What happens if this pseudocode is run, targeting your account?
while True:
requests.post(api_url, json={"username": "@Cumpiler69", "message": "hello"})
Answer: you can't see any other content because you're jammed with someone else's absolute freedom to speak to you.
Signal, noise.
Signal keeps you engaged, noise doesn't. What counts as which depends on the person, but you can't function in an environment that allows anything.
Thing is, the exact thing that makes social networks useful, that it's the edges not the nodes, means it is very easy to be jammed by actual humans and not just stupid scripts like the one above.
Ironically, very simple things like I've just shown you, are also how propaganda works: jam people's perception by overloading them with The Message. And any attempt to be "absolutist" about free speech, if he really was (which he isn't really despite what he says), is just a power vacuum into which those that seek power can project their propaganda.
There's no fancy good way out with this, for anyone, much as I'd like there to be. There's no "your side or my side" distinction here, nor would there be if the world were really so parochial as US politics.
>> exactly what the people really think (probably what you consider "bad speech")
That is a large, opinionated assumption you are making, but be aware we're not discussing "me" but rather advertisers.
As for "me" I consider "bad speech" to be enabled by "unmoderated free speech", which Elon freely chose to allow on Twitter. So yes, he chose to increase it. "Free speech" is NOT synonymous with truth or facts. I will stay away from people and places that I consider to use "bad speech". Yes, it's subjective, and that's the point.
> I don't see the failure in Twitter. It's a platform capable of influencing elections, that's definitely worth more than people think.
In a functioning democracy, every platform influences elections. Twitter isn't special in this regard.
> Advertisers want control
They want things that don't actively damage their brands. That's not the same thing.
> Why do you think You tube removed the downvote counter?
My guess is "seeing downvotes lead to less engagement". But as I've not seen the discussion, that's a guess.
> If crowds of people are allowed to freely light a brand on fire on Twitter, why would they pay to advertise there?
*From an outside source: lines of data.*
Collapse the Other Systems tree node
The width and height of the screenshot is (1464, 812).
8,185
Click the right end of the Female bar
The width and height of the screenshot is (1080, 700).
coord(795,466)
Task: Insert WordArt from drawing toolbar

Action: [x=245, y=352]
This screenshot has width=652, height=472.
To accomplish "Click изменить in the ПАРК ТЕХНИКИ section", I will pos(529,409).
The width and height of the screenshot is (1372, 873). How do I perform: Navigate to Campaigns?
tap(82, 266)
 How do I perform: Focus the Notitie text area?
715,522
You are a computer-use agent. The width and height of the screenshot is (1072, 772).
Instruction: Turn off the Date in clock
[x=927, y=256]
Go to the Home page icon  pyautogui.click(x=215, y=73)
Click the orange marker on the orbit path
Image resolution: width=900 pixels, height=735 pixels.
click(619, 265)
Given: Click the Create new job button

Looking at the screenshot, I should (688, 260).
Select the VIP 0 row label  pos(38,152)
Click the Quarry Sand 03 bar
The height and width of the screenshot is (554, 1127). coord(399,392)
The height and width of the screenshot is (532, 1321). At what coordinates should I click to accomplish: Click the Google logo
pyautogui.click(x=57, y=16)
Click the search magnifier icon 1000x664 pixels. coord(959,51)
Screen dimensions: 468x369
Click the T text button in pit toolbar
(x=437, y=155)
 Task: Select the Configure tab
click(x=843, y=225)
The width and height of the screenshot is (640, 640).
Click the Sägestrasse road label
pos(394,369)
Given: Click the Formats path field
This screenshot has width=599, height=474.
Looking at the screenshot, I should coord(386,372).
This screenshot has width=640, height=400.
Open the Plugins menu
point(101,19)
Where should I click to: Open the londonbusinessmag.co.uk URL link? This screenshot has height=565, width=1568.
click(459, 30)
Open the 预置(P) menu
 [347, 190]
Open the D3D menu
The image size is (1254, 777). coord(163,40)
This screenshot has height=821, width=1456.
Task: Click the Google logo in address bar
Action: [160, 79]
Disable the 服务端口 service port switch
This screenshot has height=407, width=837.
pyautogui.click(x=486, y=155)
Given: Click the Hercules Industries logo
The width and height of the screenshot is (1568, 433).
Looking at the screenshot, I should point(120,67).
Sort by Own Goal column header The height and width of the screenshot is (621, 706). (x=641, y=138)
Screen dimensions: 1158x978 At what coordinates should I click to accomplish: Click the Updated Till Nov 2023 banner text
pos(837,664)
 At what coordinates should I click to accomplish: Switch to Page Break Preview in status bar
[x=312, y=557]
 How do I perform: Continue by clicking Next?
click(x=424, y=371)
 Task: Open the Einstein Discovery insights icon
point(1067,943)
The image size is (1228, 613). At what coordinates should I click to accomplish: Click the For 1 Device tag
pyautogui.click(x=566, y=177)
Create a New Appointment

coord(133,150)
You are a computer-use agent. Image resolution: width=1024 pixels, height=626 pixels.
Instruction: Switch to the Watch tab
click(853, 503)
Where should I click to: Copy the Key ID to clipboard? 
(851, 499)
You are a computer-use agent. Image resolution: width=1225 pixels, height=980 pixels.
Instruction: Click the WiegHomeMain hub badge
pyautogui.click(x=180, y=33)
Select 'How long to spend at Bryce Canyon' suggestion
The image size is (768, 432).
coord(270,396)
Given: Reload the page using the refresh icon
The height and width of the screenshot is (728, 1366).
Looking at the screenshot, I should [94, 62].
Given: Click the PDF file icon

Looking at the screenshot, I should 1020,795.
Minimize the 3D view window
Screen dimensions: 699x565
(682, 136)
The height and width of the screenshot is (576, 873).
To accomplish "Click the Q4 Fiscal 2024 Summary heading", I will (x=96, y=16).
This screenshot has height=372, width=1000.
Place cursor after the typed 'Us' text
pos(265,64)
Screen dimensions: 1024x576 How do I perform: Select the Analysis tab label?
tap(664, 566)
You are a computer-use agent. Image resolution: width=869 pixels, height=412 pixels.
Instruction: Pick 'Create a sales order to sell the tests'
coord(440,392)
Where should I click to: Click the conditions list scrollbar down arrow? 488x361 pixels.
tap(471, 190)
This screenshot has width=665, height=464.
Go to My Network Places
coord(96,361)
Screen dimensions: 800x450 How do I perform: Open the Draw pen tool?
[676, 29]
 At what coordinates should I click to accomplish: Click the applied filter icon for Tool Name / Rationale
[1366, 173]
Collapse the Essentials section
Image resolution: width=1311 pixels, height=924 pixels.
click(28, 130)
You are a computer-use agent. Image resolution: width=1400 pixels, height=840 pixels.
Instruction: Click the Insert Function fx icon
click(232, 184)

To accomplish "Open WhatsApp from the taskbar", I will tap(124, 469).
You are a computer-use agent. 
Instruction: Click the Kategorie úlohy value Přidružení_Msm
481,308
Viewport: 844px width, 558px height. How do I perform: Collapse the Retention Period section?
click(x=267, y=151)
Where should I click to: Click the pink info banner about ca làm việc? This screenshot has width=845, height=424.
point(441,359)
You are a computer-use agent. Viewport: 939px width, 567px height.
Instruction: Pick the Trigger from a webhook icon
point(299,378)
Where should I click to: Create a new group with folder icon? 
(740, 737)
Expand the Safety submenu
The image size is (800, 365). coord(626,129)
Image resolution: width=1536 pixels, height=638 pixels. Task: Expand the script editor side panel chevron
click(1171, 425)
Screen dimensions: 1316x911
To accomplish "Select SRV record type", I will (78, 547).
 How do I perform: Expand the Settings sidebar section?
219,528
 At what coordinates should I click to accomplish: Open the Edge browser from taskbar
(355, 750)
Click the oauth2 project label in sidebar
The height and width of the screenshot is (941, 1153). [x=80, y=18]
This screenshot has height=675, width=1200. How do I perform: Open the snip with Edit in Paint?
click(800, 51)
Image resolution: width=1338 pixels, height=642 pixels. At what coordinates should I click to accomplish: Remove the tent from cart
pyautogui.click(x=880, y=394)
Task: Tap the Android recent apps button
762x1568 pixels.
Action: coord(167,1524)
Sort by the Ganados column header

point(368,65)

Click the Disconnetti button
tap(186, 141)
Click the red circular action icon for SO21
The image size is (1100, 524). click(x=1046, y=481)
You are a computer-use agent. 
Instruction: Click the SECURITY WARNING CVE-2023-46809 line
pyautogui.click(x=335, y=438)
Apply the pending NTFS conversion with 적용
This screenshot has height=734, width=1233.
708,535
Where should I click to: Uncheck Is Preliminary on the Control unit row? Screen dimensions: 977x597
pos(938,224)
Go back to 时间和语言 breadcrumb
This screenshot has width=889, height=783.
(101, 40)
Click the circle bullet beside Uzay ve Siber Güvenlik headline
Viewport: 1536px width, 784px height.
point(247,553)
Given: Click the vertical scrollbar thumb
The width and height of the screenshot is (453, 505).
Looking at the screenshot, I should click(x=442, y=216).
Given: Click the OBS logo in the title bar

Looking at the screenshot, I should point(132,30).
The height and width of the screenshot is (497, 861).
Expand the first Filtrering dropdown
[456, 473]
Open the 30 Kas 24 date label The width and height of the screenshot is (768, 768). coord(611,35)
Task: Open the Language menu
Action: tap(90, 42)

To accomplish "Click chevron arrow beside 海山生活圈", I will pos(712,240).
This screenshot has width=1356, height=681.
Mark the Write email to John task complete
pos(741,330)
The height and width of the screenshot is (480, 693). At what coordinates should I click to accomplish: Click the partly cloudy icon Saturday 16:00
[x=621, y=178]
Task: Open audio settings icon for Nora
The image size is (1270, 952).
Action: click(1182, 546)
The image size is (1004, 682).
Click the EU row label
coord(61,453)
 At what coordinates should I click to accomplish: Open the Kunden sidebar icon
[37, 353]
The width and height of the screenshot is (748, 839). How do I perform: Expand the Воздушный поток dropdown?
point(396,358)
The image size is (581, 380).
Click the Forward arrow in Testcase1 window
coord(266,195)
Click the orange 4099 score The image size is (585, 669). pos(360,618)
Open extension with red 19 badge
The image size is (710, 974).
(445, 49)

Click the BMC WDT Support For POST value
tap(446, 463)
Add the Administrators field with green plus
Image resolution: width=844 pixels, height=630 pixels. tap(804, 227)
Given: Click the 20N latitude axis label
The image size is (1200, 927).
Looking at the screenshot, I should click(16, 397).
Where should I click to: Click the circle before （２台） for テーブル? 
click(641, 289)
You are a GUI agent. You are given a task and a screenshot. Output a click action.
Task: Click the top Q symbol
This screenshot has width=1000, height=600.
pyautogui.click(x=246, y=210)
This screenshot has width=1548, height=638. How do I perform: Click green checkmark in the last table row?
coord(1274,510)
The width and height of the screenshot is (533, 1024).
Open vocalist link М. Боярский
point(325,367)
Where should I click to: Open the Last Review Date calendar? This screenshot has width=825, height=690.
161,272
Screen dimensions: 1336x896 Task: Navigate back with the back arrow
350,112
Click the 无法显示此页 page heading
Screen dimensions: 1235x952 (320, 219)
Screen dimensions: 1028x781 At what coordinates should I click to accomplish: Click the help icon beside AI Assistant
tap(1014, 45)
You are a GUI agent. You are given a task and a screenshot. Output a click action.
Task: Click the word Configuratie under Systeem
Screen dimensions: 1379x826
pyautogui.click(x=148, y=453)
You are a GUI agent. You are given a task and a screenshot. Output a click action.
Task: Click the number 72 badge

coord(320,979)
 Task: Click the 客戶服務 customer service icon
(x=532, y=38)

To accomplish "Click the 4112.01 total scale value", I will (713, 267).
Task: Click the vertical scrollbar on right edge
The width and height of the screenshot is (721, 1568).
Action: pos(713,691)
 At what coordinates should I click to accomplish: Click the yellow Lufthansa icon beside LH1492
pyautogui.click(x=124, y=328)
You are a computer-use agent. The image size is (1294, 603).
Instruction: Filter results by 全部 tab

They could do that before he bought it.
> Meta paid like 22 Billion for WhatsApp which is hardly bringing in revenue.
The actual revenue is not published, but is claimed to be at least $1 billion/year based on the preceeding quarter:
"""Alice Newton-Rex, WhatsApp's vice president of product, told the Financial Times in late September 2024, that "paid messaging is a bit earlier in the journey, but it's also doing well, and we've passed a $1 billion run rate."""" - https://www.investopedia.com/articles/personal-finance/04091...
That said, nobody's going around saying "gosh what a great investment decision by Zuckerberg, he nailed this one", if they're saying anything at all it's usually along the lines of "huh, is this a monopoly issue?"
I was just watching a youtube video comparing the driver assist between Tesla and VW group (specifically an ID.3 in the video but commenters mentioned other group vehicles) and somewhat surprisingly to me, the consesus was that the VW tech was far better.